Auf dem EU-Gipfel wurde auch erneut über die umstrittenen Bonuszahlungen für Banker gesprochen. „Der EU-Rat fordert den Finanzsektor auf, unverzüglich gesunde Entlohnungspraktiken einzuführen“, hieß es in der Abschlusserklärung. Neben Großbritannien hat auch Frankreich erklärt, eine Sondersteuer für Banker-Boni einzuführen. Die deutsche Bundeskanzlerin hat sich deutlich gegen eine Bonisteuer ausgesprochen: „Ich finde die Idee charmant, aber ich kann mich auch nicht gleich über das Grundgesetz hinwegsetzen“, sagte Merkel. Der Gleichheitsgrundsatz im deutschen Recht erlaubt es nicht, einzelne Branchen extra zu besteuern.

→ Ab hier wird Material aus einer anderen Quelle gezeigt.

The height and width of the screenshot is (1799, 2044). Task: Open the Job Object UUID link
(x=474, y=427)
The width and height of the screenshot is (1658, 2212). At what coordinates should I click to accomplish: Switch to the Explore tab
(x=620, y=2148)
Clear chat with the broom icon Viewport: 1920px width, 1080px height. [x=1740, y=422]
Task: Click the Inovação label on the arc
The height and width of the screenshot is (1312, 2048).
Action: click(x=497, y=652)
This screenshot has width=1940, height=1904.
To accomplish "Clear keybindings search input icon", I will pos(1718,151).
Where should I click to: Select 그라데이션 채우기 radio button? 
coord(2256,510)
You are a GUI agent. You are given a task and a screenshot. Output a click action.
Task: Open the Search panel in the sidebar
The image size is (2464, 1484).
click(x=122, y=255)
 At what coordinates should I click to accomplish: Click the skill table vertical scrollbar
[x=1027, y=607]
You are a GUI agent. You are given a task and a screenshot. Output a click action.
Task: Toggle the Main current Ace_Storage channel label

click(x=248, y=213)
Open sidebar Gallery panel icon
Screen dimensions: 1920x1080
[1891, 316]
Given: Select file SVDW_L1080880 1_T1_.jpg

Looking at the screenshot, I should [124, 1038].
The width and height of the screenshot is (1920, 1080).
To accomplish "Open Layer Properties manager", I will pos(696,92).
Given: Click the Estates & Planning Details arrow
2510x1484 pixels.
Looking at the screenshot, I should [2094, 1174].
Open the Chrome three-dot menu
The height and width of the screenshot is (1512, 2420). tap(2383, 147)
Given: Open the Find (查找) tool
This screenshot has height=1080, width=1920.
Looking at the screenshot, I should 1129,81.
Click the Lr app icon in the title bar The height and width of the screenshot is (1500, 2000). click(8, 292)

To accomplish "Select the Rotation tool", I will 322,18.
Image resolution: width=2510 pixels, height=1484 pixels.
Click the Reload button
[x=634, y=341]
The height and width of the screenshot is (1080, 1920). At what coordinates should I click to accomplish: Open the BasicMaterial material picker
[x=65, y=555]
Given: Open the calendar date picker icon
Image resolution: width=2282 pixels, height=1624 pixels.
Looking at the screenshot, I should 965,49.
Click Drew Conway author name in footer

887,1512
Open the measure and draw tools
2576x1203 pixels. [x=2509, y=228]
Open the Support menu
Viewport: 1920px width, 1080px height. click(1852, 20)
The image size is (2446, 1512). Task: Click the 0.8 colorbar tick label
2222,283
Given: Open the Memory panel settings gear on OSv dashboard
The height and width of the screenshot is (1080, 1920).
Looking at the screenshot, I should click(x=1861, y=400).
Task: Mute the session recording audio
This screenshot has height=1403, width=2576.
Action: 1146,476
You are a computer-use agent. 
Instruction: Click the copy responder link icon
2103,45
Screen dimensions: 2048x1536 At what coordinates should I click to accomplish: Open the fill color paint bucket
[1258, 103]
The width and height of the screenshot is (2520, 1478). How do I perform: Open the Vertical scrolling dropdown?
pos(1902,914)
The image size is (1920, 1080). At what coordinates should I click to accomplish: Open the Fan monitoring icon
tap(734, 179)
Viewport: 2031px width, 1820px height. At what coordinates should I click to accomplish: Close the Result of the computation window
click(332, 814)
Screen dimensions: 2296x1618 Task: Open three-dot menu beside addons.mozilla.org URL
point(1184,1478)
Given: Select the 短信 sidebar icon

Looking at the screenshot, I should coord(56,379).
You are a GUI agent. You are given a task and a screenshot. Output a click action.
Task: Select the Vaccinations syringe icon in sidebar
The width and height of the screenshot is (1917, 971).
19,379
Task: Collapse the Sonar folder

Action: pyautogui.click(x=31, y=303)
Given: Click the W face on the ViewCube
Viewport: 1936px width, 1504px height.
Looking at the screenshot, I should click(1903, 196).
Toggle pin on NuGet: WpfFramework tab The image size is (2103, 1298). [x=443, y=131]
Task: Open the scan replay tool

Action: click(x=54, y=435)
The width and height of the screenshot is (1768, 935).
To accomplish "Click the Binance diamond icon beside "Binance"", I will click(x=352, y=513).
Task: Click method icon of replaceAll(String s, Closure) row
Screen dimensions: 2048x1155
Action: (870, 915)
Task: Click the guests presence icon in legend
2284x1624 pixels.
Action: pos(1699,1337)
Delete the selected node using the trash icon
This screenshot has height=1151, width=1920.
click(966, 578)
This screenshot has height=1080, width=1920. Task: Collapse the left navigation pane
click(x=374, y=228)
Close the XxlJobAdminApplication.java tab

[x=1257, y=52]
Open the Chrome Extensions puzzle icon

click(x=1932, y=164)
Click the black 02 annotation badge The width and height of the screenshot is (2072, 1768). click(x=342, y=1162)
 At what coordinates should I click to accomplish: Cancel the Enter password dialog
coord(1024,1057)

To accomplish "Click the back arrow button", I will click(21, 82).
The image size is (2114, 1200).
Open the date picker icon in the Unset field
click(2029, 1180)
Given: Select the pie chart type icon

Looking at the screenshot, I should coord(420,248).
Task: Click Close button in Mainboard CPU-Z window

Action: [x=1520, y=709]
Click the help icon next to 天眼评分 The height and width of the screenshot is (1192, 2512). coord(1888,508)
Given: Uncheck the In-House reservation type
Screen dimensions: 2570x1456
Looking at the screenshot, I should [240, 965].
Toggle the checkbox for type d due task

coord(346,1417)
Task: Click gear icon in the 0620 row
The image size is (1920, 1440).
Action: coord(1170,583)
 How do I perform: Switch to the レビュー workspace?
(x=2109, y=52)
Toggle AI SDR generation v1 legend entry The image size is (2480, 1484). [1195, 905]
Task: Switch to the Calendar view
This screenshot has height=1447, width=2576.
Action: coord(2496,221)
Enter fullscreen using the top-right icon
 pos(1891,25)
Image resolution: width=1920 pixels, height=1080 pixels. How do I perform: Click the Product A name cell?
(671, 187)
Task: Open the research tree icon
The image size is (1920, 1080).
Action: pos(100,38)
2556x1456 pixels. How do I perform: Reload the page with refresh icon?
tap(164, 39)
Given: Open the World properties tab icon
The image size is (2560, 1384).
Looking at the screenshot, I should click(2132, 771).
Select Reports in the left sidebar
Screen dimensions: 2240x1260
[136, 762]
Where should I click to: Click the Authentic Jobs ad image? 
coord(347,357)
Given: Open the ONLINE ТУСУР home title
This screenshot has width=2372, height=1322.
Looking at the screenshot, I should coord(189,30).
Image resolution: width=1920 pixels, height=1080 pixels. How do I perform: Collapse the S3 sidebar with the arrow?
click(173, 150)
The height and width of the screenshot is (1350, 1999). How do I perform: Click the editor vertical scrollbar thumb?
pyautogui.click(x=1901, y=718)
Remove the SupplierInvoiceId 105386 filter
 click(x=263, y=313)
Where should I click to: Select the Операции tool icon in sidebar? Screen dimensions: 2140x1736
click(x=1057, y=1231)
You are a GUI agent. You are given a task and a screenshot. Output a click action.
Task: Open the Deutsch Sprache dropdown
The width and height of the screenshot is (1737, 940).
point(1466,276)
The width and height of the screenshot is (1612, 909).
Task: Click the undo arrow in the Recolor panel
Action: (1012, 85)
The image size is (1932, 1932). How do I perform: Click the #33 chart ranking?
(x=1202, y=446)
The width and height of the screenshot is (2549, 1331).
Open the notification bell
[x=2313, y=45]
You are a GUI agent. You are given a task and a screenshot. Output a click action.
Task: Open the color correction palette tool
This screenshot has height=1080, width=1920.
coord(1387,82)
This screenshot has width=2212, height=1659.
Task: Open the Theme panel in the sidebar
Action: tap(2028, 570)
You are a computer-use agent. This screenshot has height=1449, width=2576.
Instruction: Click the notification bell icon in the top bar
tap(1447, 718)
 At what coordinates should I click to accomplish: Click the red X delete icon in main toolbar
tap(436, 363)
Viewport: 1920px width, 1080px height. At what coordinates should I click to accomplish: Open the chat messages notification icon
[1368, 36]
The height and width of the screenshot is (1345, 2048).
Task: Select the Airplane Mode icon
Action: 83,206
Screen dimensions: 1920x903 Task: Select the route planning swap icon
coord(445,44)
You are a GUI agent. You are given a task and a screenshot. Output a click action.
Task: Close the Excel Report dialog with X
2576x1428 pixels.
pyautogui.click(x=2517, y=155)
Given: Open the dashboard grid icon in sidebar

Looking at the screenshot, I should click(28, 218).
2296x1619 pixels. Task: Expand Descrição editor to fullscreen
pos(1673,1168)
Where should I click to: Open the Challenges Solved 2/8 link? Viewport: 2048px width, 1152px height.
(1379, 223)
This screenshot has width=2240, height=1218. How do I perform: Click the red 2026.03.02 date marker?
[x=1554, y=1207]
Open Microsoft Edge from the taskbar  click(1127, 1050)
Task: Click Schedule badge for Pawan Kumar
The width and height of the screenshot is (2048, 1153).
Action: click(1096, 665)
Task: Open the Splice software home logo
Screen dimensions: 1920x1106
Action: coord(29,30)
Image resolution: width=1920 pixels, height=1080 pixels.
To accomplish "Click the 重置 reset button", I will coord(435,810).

Ohnehin ist fraglich, was eine solche Bonisteuer bringt. Der britische Finanzminister Alistair Darling hatte angekündigt, er rechne mit einem Steuergewinn von 550 Millionen Pfund. In Großbritannien soll jeder Bonus, der über 25 000 Pfund (27 700 Euro) liegt, mit 50 Prozent besteuert werden. Allerdings gibt es Ausnahmen: Hedgefondsmanager, Versicherer sind von der Sondersteuer befreit. Nicht zahlen müssen auch solche Banker, denen ein Bonus garantiert wurde. Das sei ein übliches Modell in der Branche, sagt ein Kenner. Eigentlich ist ein Bonus eine Erfolgsprämie. Bei einer Garantie steht ein Sockelbetrag fest.

Eine Strafsteuer wird wohl auch kaum Einfluss auf die hochriskanten Geschäftspraktiken der Branche haben. Dierk Hirschel vom DGB sagt dazu: „Die Sondersteuer auf Boni ist ein gutes Signal. Aber es ist eher Symbolpolitik, die da stattfindet.“ Wichtiger als die Vergütungsvorschriften seien neue Regeln auf dem Finanzmarkt.